GUARDIAGRELE . «Torniamo a chiedere con forza che il presidio di Guardiagrele si veda riconosciuto un ruolo per la cura delle patologie “no Covid” mediche e geriatriche di media e bassa complessità, con un potenziamento vero, con strumenti e operatori per il distretto». Lo dichiara il gruppo consiliare di centrosinistra Guardiagrele il bene in comune, che scende in campo per avanzare la richiesta delle dimissioni del direttore generale della Asl Lanciano Vasto Chieti, Thomas Schael. «A tutt’oggi», affermano infatti i consiglieri Marilena Primavera, Ambra Dell’Arciprete e Simone Dal Pozzo, «la nostra città non ha ancora ricevuto alcuna risposta sul futuro dell’ospedale e del distretto.
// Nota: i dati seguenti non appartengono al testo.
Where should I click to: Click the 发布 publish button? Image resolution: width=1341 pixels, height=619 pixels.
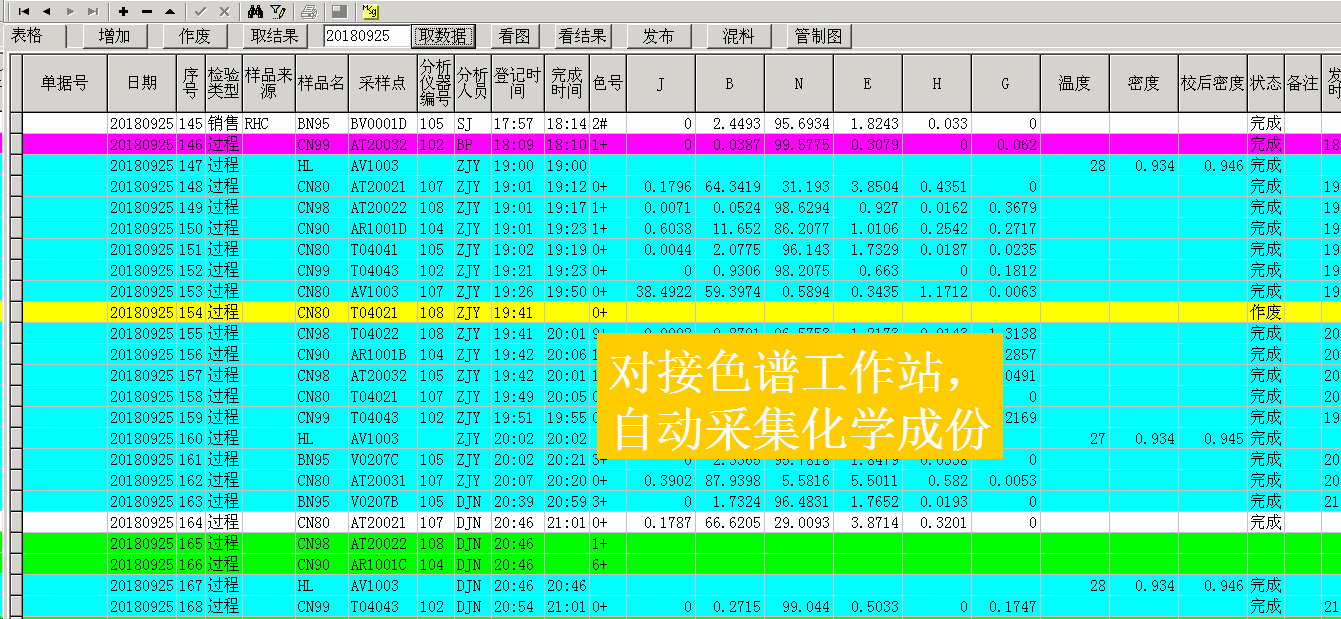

Il territorio si trova con una sanità che è ormai alla deriva, di cui nessuno parla, a partire dall’amministrazione comunale».
Il gruppo consiliare quindi si sostiene che «mentre negli ospedali maggiori ci si attrezza, recuperando posti letto e personale, per prevenire l’ondata di ingressi di malati affetti dal virus, noi ci preoccupiamo per il destino dei pazienti che, anche con l’avviarsi della stagione influenzale, subiranno il riacutizzarsi di patologie croniche ed avranno la necessità di ricoveri». Ed allora i consiglieri si chiedono se la rete assistenziale della provincia, sarà in grado di reggere questo impatto, visto che c'è già una preoccupante carenza di posti letto e di personale. «Esperti del calibro di Massimo Galli», concludono i consiglieri, «sostengono che la nuova sfida è quella di mantenere l’assistenza per le altre patologie. Ed è per questo motivo che presidi come quello di Guardiagrele, devono necessariamente avere un ruolo».